### Tasks to complete
1 – List every effect on newborns of skin-to-skin contact that the reflection on waiting says the studies show.
2 – Update the reflection on waiting by writing out its text from "And then comes" up to and including "their young warm.", with "brood patch" changed to "nesting patch".
(Text for analysis begins)
Solomon continued his Ecclesiastes thought on beginnings and ends with a matter-of-fact statement that those patient spirits are, indeed, better than arrogant ones. But the Hebrew word he uses for patience doesn’t just mean long or drawn out. It speaks specifically of the long pinions of an eagle – a wing-feather that’s uniquely distinguished from the wing itself. It’s the specific part of that wing that allows the eagle to soar.
Here’s the deal with waiting. When it starts, you’re never really quite sure when it will end. Or what it will hold. And when it begins, it does so with a flurry of Spirit-activity. Of anticipation. And excitement. And vivified direction. It’s the same way that God began His Word. And how He began the world. By leaning down close and hovering over the face of the waters and speaking it into existence. When He leans down and hovers close and vibrates truth into your spirit, the world is your oyster.
And then comes the middle. When the days come and go. And the waiting drags on. And that vivified excitement from the moment He called you has stilled. The vibrating stopped. And the Spirit of God that brooded over the shapeless mass of the earth in the beginning, now broods over you. There’s a funny thing about how eagles brood. They keep their young warm by spreading out their feathers umbrella-like over them. But on their bellies, they develop what’s called a brood patch. It’s an area of bare skin where the eagles lose their feathers so they are better able to keep their young warm.
even eagles practice
You’ve probably heard of the studies. The ones that talk about the importance of skin-to-skin contact with newborn babies. The ones that show when newborns are skin-to-skin, they experience more stabilized heart rates and normal blood pressure. Improved sleep. Lesser reactions to heel sticks or pain. A lower likeliness to cry. And dramatic reductions in stress hormones.
(Text for analysis ends)
(Supplied information begins)
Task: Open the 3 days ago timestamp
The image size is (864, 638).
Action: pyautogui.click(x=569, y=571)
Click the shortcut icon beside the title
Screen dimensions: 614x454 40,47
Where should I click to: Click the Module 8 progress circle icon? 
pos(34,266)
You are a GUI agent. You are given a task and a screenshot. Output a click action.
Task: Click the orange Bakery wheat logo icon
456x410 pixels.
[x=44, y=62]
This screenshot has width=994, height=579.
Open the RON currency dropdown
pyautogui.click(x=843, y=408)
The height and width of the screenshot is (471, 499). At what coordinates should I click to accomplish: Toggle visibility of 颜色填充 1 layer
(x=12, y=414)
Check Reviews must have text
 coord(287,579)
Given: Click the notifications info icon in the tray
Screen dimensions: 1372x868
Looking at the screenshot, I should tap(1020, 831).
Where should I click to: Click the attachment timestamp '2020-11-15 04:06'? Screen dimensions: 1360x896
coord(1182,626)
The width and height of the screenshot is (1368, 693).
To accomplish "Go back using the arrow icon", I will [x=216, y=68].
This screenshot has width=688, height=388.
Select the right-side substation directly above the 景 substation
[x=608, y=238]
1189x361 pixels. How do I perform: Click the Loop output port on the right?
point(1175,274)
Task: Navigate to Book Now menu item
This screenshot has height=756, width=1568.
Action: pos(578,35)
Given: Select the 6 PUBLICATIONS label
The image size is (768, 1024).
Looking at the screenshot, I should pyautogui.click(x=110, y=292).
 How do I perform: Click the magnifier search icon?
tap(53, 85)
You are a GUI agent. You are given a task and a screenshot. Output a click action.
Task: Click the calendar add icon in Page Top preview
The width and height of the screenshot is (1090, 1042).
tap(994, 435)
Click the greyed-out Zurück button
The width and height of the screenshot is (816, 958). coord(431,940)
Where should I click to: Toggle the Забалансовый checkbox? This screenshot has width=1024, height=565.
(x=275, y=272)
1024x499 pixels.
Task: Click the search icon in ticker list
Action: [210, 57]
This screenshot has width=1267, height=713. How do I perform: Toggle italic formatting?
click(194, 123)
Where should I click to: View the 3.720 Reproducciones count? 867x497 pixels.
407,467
(Supplied information ends)
### Set of answers
1 –
- More stabilized heart rates
- Normal blood pressure
- Improved sleep
- Lesser reactions to heel sticks or pain
- A lower likeliness to cry
- Dramatic reductions in stress hormones

2 –
And then comes the middle. When the days come and go. And the waiting drags on. And that vivified excitement from the moment He called you has stilled. The vibrating stopped. And the Spirit of God that brooded over the shapeless mass of the earth in the beginning, now broods over you. There’s a funny thing about how eagles brood. They keep their young warm by spreading out their feathers umbrella-like over them. But on their bellies, they develop what’s called a nesting patch. It’s an area of bare skin where the eagles lose their feathers so they are better able to keep their young warm.